* _Quoted text_
The production of Listening to Richard Brautigan was fairly laborious and protracted. Originally the album was intended to be made for Zapple, the short-lived experimental subsidiary of the Beatles' Apple label. Zapple was run by Barry Miles, a respected author in his own right and a big part of the London '60s underground scene as a partner in the Indica Bookshop and publisher of the London paper International Times. It was Miles who proposed the project to Brautigan in late 1968, as part of a series of spoken-word albums he hoped to record by literary figures, including McClure, Henry Miller, Allen Ginsberg, William Burroughs, Anais Nin, Lawrence Ferlinghetti, Robert Creeley, Ezra Pound, Jean Genet, Samuel Beckett, and Gary Snyder.

* _Collected data_

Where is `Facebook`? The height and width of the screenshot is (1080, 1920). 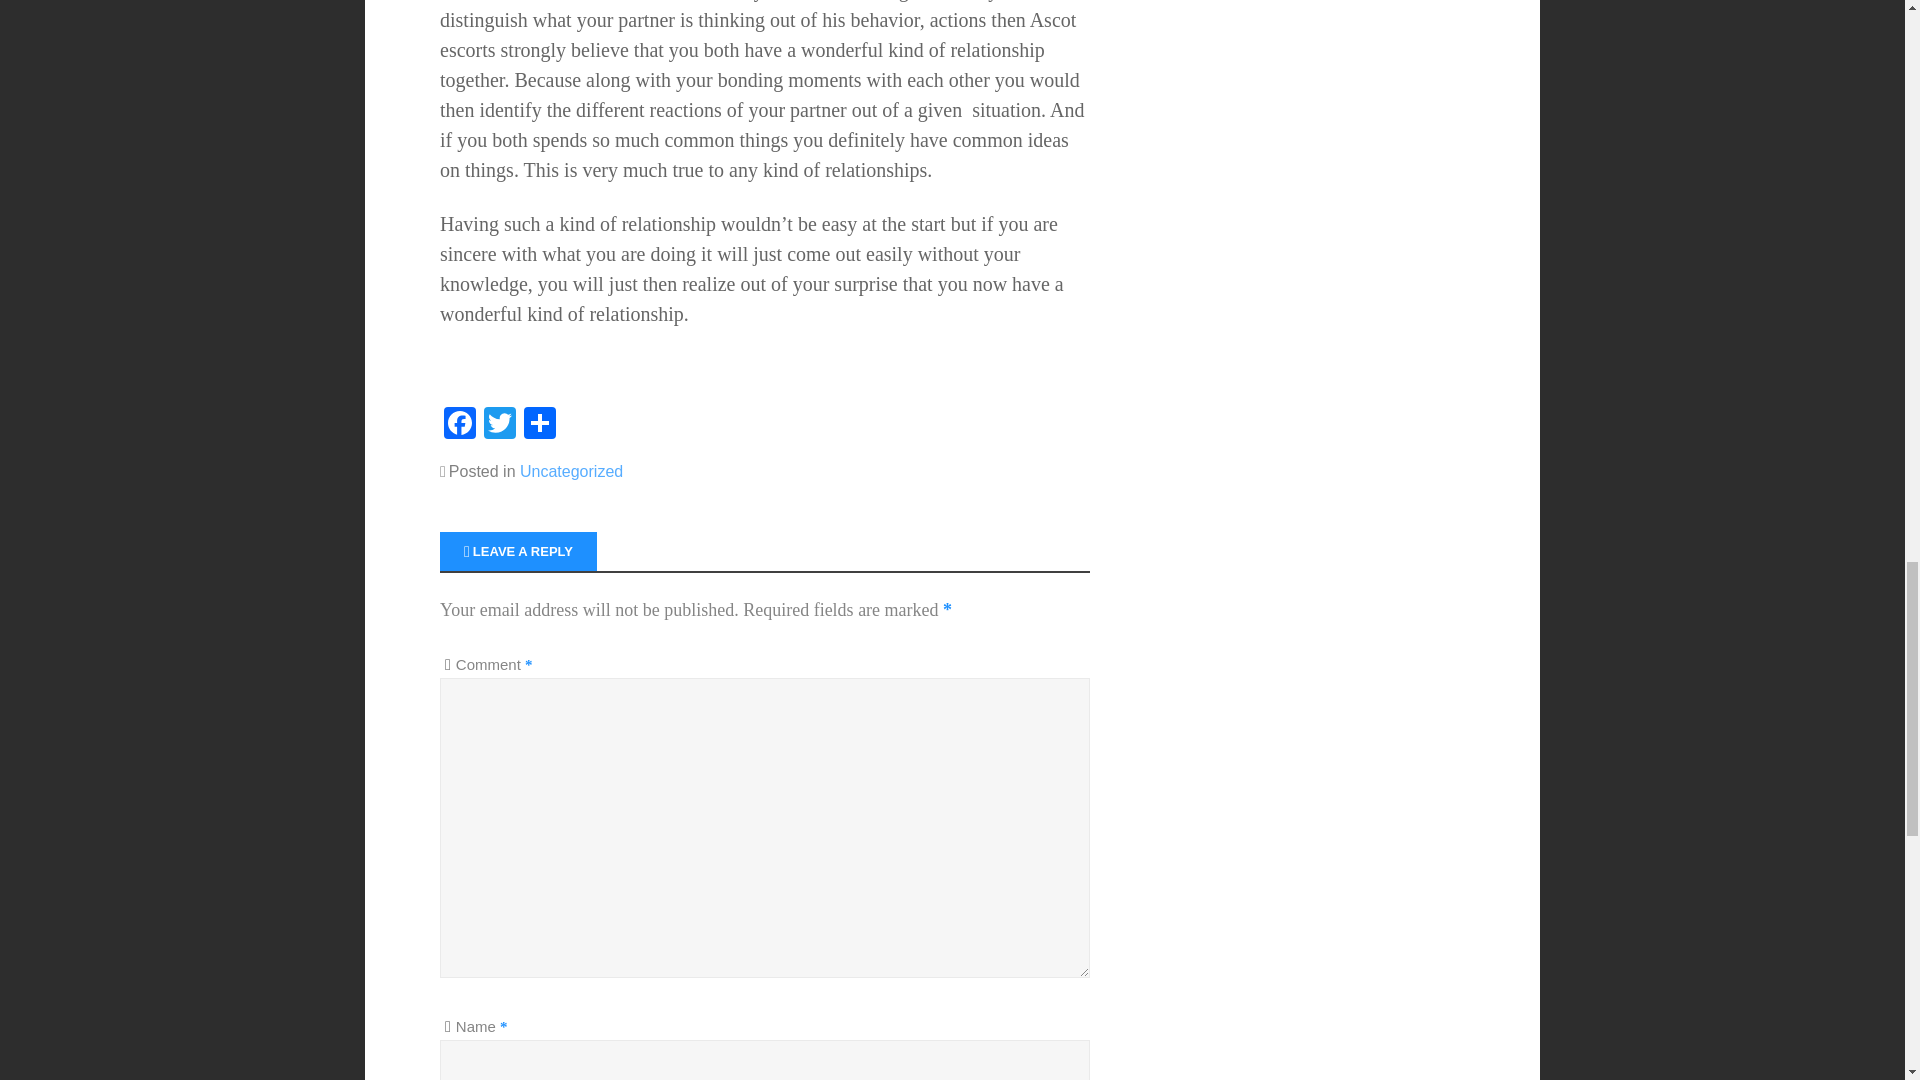
Facebook is located at coordinates (460, 425).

* _The request_
Answer these from the Brautigan album passage:
1. Zapple was an experimental subsidiary of which label?
2. Which London paper did Barry Miles publish?
3. When did Miles propose the project to Brautigan?
Answer using only the Brautigan album passage, not the listing.

* _Correct response_
1. The Beatles' Apple label
2. International Times
3. Late 1968